Regarding a reset, unfortunately I have to do that frequently.  My other problem with the Kindle is that more than half the time just pressing the "on" button doesn't do anything and the only way to get the device to come on is to hold the button for 20 seconds (i.e. reset it).  I have done multiple resets (soft and hard) and even restored to factory settings.

I don't think you need to wrack your brains on this one any more...  Thanks for the help!

Paper library books are looking better all the time!


----------



## oceaneagle

BGinMD said:


> I can't contact the provider associated with the cell tower since we have a law in our county that anyone who puts up a tower has to agree to rent space to others to keep the number of towers to a minimum (i.e. anyone could be on that tower). When I was out, though, I tried to connect directly next to a different tower, probably also with multiple providers, and could see about 15 WiFi signals and had no trouble connecting).


How frustrating for you. there must be some 'authority' you can contact regarding the Tower. All countries have a telecommunications overseer. I also initially had a problem connecting to Wi-Fi but seemingly out of the blue it connected without my doing anything, strange but I didn't look the proverbial gift horse in the mouth.

As regards the constant re-sets. This seems to be a regular problem with the Kindle. I had to have my Kindle replaced after 8 months. I live in fear now of it going down again.

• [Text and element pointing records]

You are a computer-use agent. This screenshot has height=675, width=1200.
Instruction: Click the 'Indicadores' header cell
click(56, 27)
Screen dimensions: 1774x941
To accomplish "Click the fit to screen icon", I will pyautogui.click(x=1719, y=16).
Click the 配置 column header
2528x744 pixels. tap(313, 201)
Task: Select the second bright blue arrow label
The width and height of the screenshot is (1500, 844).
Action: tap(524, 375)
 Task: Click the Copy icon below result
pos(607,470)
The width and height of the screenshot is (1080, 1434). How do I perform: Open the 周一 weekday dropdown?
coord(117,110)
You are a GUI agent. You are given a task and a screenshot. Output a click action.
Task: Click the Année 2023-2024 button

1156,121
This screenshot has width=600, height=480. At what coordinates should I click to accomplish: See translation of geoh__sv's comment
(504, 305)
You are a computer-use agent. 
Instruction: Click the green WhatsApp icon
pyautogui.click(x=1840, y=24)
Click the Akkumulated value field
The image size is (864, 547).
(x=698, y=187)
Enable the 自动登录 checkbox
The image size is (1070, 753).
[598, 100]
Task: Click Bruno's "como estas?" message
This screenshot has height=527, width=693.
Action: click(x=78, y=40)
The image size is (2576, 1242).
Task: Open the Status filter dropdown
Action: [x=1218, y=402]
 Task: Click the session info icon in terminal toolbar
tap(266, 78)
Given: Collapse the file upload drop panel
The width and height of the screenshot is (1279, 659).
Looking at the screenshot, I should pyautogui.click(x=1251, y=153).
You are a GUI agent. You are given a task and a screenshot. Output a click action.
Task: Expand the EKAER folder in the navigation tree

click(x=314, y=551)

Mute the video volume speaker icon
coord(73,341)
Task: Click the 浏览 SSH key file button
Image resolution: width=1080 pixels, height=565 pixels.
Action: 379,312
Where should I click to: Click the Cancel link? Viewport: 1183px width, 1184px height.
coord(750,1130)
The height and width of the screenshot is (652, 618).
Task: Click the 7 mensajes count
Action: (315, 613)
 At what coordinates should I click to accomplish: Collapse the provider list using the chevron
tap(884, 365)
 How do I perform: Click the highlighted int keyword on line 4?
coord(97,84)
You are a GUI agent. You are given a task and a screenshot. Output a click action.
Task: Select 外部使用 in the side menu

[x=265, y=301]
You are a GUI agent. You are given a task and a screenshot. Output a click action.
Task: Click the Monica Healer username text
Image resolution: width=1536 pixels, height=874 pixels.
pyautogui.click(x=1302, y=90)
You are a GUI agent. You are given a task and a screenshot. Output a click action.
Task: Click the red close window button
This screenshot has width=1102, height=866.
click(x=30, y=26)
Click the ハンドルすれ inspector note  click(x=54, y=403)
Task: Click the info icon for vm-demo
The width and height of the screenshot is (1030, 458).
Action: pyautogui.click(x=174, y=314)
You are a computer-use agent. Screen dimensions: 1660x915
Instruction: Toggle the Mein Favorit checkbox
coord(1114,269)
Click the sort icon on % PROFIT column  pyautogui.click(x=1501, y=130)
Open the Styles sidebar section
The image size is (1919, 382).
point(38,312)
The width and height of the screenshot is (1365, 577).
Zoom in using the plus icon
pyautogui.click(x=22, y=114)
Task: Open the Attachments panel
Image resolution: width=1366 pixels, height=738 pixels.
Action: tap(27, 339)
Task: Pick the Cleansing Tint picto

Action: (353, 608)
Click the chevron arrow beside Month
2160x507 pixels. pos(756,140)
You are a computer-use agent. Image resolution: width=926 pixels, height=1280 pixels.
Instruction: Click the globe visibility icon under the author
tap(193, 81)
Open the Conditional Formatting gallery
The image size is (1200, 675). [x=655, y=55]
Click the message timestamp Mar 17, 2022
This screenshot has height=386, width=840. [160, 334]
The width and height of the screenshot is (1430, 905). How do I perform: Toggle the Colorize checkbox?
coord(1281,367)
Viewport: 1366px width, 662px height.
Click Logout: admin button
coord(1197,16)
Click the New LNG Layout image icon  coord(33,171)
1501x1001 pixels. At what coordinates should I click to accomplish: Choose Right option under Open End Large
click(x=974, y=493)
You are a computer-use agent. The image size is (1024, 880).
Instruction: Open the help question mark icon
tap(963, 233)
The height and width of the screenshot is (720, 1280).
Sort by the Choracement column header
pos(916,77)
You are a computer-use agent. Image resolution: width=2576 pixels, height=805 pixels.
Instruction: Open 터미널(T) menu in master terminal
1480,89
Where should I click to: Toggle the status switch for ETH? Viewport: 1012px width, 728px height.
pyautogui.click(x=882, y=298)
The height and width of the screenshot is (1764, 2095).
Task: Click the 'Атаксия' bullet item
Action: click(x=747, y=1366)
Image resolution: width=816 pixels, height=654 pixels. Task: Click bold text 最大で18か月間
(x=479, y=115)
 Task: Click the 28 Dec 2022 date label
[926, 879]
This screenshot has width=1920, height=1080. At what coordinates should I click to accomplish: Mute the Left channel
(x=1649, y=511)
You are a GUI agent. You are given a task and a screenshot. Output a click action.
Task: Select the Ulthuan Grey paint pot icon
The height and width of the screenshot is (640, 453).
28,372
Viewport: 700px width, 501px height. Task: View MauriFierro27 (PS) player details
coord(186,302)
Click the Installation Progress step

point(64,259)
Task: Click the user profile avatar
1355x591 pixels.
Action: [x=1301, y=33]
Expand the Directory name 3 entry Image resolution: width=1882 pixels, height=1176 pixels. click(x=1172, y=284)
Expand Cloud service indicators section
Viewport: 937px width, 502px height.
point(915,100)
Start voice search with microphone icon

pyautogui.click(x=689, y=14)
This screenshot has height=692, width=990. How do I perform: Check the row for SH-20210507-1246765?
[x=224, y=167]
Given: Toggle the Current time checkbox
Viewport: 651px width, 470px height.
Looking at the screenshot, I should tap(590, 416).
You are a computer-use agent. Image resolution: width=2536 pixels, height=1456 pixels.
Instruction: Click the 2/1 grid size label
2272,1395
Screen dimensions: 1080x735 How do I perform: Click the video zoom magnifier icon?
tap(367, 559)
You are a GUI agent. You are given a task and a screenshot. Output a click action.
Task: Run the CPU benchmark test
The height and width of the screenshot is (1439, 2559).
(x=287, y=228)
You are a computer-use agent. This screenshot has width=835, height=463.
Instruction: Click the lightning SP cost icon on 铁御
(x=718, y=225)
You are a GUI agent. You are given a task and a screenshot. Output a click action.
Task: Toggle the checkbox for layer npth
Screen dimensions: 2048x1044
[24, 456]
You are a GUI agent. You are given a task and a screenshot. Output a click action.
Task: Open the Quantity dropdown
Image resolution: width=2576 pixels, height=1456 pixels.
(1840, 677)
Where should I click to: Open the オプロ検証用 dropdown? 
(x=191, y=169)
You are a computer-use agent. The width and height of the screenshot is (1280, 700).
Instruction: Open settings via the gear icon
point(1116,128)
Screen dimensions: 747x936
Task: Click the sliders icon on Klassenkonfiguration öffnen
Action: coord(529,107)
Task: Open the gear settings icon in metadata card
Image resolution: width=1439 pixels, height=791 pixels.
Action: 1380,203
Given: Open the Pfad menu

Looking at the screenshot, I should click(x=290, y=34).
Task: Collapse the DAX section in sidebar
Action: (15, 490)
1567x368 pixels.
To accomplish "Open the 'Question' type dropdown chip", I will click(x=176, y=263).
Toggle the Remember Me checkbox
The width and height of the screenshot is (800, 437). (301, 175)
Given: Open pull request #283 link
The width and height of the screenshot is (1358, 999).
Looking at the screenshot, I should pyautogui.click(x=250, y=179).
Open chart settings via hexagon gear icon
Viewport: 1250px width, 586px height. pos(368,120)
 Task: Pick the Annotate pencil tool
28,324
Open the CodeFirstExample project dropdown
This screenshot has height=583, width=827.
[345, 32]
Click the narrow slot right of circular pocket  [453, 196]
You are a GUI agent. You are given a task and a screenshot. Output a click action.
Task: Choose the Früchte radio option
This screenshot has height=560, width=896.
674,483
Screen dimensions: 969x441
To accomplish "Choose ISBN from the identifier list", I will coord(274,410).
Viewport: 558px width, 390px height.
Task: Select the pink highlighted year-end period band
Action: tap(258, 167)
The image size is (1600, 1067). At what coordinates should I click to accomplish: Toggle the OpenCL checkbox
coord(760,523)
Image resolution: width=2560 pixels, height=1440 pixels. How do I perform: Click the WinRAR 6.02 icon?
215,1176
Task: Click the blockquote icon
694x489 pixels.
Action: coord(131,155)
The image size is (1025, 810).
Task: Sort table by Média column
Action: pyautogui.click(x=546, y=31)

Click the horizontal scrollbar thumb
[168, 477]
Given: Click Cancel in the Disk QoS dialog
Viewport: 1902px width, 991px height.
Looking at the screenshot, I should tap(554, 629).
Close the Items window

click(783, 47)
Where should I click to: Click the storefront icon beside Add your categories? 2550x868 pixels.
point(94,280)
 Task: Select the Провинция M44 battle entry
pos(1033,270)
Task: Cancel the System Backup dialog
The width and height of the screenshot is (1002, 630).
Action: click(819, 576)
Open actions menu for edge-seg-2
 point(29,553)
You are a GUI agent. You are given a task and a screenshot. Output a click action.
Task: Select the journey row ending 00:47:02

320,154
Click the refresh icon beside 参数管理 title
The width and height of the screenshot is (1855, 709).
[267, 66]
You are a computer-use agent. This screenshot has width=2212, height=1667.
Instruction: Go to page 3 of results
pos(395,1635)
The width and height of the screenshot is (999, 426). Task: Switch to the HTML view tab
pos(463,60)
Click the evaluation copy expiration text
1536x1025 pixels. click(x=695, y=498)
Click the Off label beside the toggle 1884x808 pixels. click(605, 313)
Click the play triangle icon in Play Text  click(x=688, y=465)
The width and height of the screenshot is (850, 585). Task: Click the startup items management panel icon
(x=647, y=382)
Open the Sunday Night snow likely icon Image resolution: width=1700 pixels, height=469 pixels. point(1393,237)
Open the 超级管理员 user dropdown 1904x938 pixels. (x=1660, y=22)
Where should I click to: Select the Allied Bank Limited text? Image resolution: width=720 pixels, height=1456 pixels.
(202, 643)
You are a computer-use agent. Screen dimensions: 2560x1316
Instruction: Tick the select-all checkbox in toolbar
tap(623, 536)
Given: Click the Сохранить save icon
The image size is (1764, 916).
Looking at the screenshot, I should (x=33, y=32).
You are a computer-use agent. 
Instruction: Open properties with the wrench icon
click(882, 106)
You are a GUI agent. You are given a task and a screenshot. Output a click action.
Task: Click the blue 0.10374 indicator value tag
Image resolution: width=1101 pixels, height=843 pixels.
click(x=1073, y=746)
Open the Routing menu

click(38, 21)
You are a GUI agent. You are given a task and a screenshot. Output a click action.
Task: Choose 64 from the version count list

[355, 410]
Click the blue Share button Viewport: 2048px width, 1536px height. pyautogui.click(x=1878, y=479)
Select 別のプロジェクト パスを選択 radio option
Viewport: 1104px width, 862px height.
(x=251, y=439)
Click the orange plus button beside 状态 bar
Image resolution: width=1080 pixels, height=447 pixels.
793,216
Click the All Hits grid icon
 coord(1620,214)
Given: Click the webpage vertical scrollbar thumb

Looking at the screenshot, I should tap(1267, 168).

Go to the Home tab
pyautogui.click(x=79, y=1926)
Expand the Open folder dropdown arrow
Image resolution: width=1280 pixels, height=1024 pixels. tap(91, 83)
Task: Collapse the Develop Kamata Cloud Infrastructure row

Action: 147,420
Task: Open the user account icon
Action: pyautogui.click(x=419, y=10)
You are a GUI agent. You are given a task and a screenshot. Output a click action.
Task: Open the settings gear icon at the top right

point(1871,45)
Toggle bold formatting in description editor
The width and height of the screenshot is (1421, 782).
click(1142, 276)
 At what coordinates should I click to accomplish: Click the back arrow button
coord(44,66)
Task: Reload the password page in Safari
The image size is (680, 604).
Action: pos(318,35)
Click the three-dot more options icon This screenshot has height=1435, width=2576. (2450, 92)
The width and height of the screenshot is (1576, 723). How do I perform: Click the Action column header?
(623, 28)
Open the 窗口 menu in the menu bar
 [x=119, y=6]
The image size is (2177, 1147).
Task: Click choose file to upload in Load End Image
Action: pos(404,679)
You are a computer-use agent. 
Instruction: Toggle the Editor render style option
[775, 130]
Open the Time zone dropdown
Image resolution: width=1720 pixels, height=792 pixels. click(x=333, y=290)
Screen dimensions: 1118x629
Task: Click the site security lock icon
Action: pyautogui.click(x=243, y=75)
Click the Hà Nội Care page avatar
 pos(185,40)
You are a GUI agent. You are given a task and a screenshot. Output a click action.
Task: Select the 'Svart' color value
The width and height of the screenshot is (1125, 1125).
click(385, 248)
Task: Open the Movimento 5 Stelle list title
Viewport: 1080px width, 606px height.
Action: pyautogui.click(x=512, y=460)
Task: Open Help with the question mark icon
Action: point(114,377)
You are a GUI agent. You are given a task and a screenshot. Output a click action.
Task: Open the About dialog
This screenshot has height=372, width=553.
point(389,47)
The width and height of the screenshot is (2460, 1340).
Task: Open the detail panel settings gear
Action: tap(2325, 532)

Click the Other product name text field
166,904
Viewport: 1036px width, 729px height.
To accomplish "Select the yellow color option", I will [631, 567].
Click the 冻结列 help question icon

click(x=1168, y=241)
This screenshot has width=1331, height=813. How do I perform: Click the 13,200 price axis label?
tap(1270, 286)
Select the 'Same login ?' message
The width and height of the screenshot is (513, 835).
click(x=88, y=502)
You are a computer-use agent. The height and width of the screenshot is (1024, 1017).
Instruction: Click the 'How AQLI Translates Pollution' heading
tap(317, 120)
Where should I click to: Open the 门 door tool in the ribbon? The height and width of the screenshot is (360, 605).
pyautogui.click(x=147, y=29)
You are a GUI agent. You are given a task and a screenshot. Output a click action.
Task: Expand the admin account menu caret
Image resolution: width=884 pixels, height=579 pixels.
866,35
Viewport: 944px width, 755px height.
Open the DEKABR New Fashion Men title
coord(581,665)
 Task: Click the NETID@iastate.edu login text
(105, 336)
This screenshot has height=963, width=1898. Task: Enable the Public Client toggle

• [PROBLEMS TO WORK ON]
1 – In the Kindle thread, please swap "Kindle" for "e-reader" and write out the part that begins at the words "Regarding a reset, unfortunately" and stops after "to factory settings.".
2 – Duplicate the entries exactly, beginning at the line that has "Viewport: 944px width, 755px height." and stopping after the last line of the entries.

• [SET OF ANSWERS]
1 –
Regarding a reset, unfortunately I have to do that frequently.  My other problem with the e-reader is that more than half the time just pressing the "on" button doesn't do anything and the only way to get the device to come on is to hold the button for 20 seconds (i.e. reset it).  I have done multiple resets (soft and hard) and even restored to factory settings.

2 –
Viewport: 944px width, 755px height.
Open the DEKABR New Fashion Men title
coord(581,665)
 Task: Click the NETID@iastate.edu login text
(105, 336)
This screenshot has height=963, width=1898. Task: Enable the Public Client toggle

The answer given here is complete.